Given text:
# # # # # # #

Published January 27, 2023
Back in January 2013, the Stock Traders Almanac created the “January Indicator Trifecta” by combining three indicators that occur over a five week period: 1) the Santa Claus Rally indicator, 2) the First Five Days Early Warning System and 3) the full-month January Barometer reading.
When all three of the “January Indicator Trifecta” readings are up the S&P 500 has closed the year with a gain 90% of the time, 28 of 31 years, with an average gain of 17.5%.
When any of the three are down the year’s results are reduced.
When all three are down, the S&P is down almost half the time (down 3 of 8 years with an average loss of -3.6%).
The first indicator to register a reading in January is the Santa Claus Rally. The seven-trading day period begins at the open of December 27 and ends with the close of trading on January 4. Normally, the S&P 500 posts an average gain of 1.3%. The failure of stocks to rally during this time has tended to precede bear markets, or times when stocks could be purchased at lower prices later in the year.
The First Five Day Early Warning System says if stocks end the first five trading days of a new year with a gain, the market should see net gains over the course of the 12-month stretch. Since 1950, the S&P 500 has logged net gains during the first five days of the year a total of 47 times. Of those 47 instances, the index ended the year up in 39 of them. That’s an 83% success rate for the first five days theory.
The January Barometer simply states that as the S&P goes in January so goes the year. It came into effect in 1934 after the Twentieth Amendment moved the date that new Congresses convene to the first week of January and Presidential inaugurations to January 20. When all three of these indicators agree it has been prudent to heed their call.
As of this writing, the Santa Claus Rally indicator produced a very modest, but nonetheless positive, result. January started strong to provide us with a positive result on the First Five Days indicator. So, two out of three of the indicators are positive so far. That leaves only the January Barometer ahead of us. Thus far, January is delivering a gain with only two days left in the month.

# # # # # # #

Assignment A: In the article on the January Indicator Trifecta, when does the Santa Claus Rally period start and end?
Assignment B: Name the three indicators that the article on the January Indicator Trifecta combines.
Assignment C: Resume the article on the January Indicator Trifecta after its final sentence.

Stored items
# # # # # # #

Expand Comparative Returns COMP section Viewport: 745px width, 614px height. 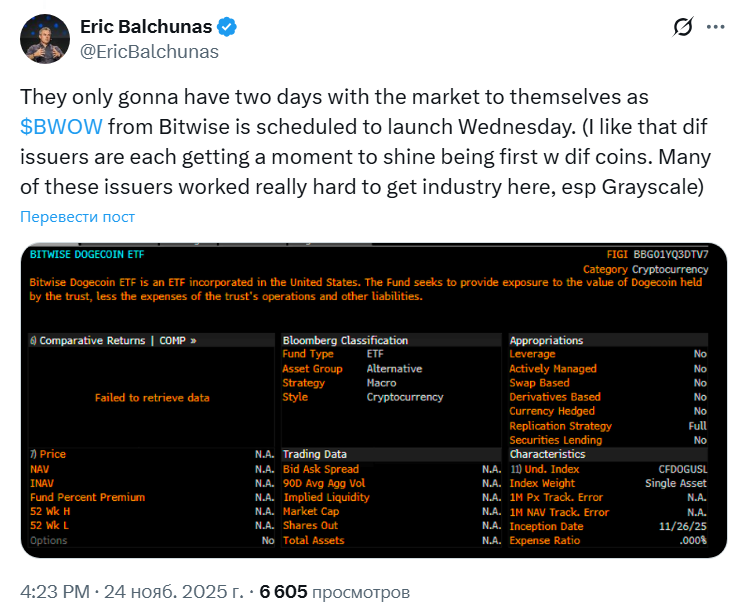(115, 340)
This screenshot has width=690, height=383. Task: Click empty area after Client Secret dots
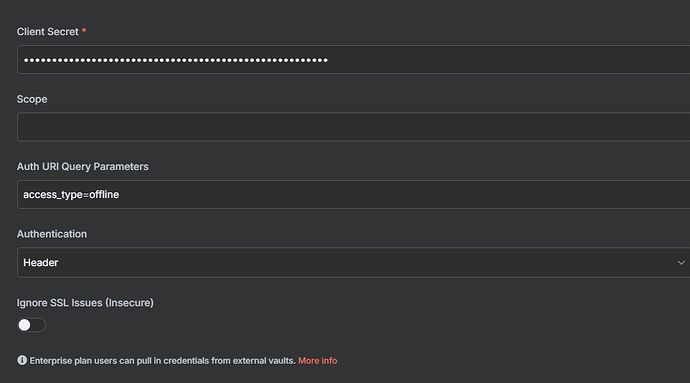(506, 59)
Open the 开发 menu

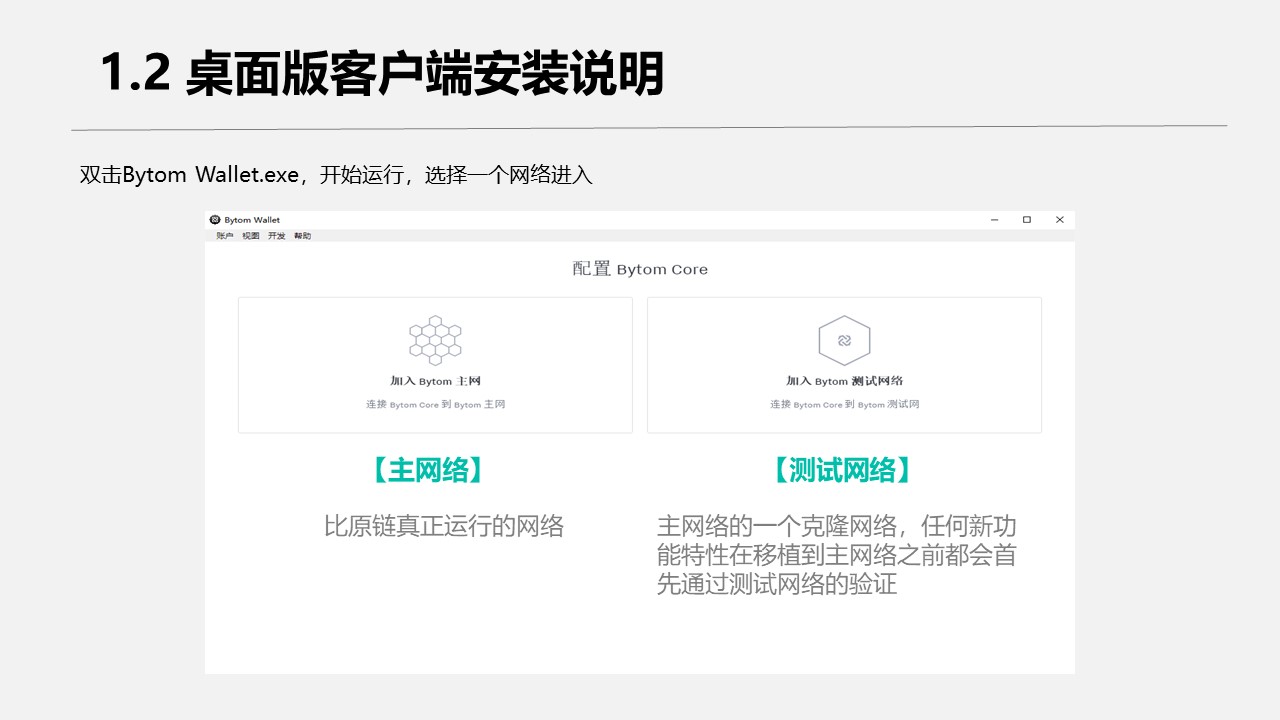click(277, 236)
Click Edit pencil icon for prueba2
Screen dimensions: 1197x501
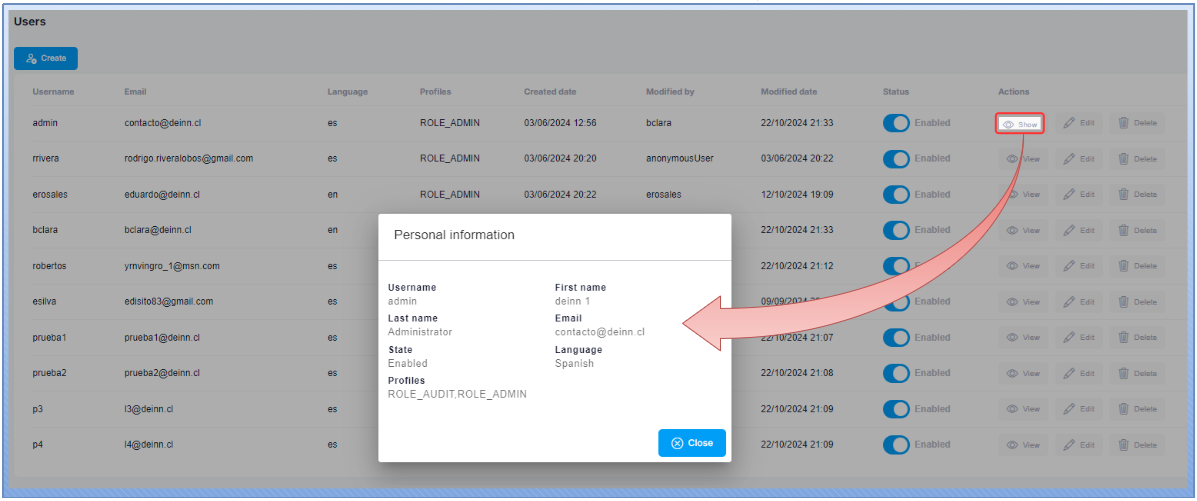tap(1078, 373)
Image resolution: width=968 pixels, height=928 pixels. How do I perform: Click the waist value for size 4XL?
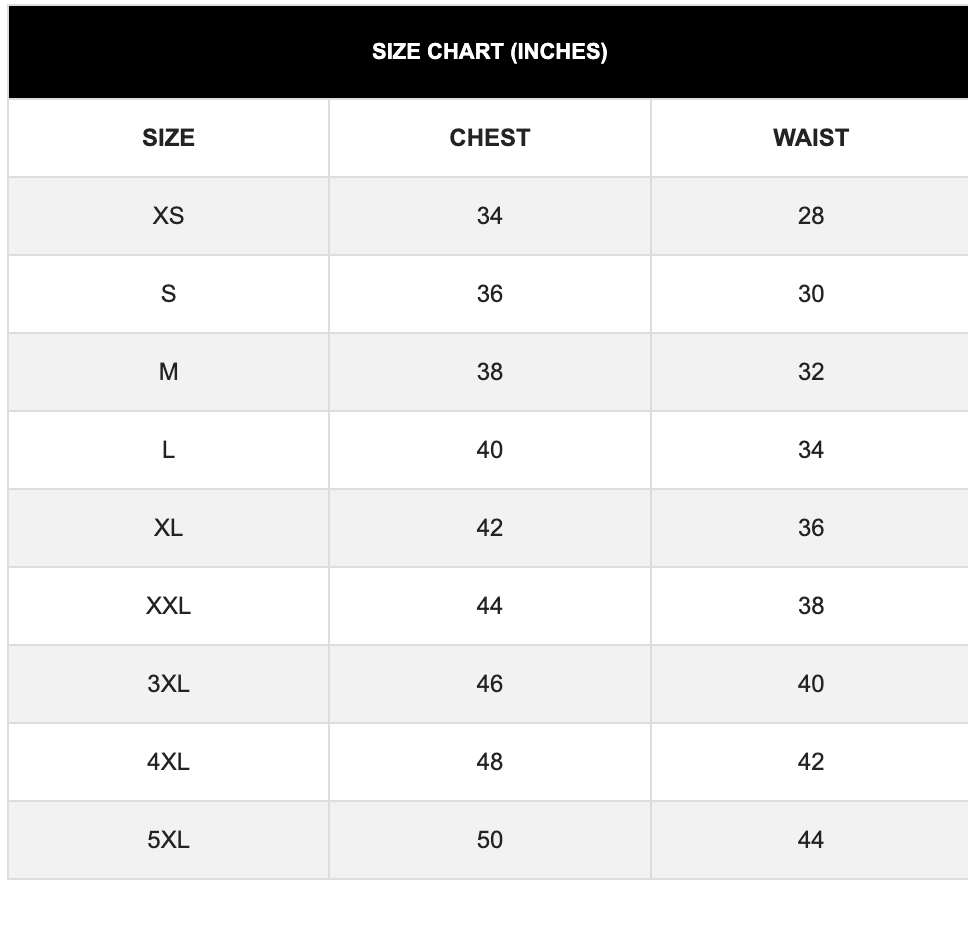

# # # # # # #

Task answer A: It starts at the open of December 27 and ends with the close of trading on January 4.

Task answer B:
1) The Santa Claus Rally indicator
2) The First Five Days Early Warning System
3) The full-month January Barometer reading

Task answer C:
Here is the annual return data for the Trifecta. We see that February tends to offer mixed results regardless of the Trifecta. But the remainder of the year is overwhelmingly positive with only two “failures” (1966 and 2018) with one of those (1966) only barely positive across the three Trifecta readings.
Market Update
Stocks romped upward by +1.2% Monday led by a flurry of buying in semiconductor shares. The influential growth-stock sector has been whipsawed over the past couple of years as pandemic supply chain issues initially created a large shortfall of chips. The subsequent ramp-up came as demand leveled out, leading to an inventory bubble in the face of a bearish stock market. Nvidia rose almost +8% Monday as an example of the demand for the sector’s big names. Stocks held flat Tuesday amid a deluge of earnings reports. The first report from the tech/consumer heavyweights came out Tuesday evening with Microsoft missing earnings estimates and offering a gloomy outlook on revenue. But Wednesday’s opening weakness in the stock found buyers to lead stock indexes to a second straight flat finish. A better-than-expected report on domestic economic growth Thursday kept the mood positive as did a bullish report from Tesla. The car company’s shares have fallen from $400 to $100 over the past year. The Thursday earnings report accelerated a 2023 rally in the stock and helped the broad market to a +1.1% gain. The Nasdaq added another +1% Friday despite a weak report from Intel. The recently-beleaguered tech/consumer sector continued to find buyers across the board. Markets were helped by an only modest tick upward in a report on inflation, thus continuing the narrative that interest rates have peaked. The general tone from earnings reports this week was of only moderate weakness ahead, so feeding the idea of a mild recession.
A big week for stocks as the S&P 500 (SPY) cleared its weekly downtrend line and closed above 4000 for only the second time since September. The index rose +2.48% for the week. The Nasdaq 100 (QQQ) added a hefty +4.79%, while small-cap stocks (IWM) posted a +2.43% return.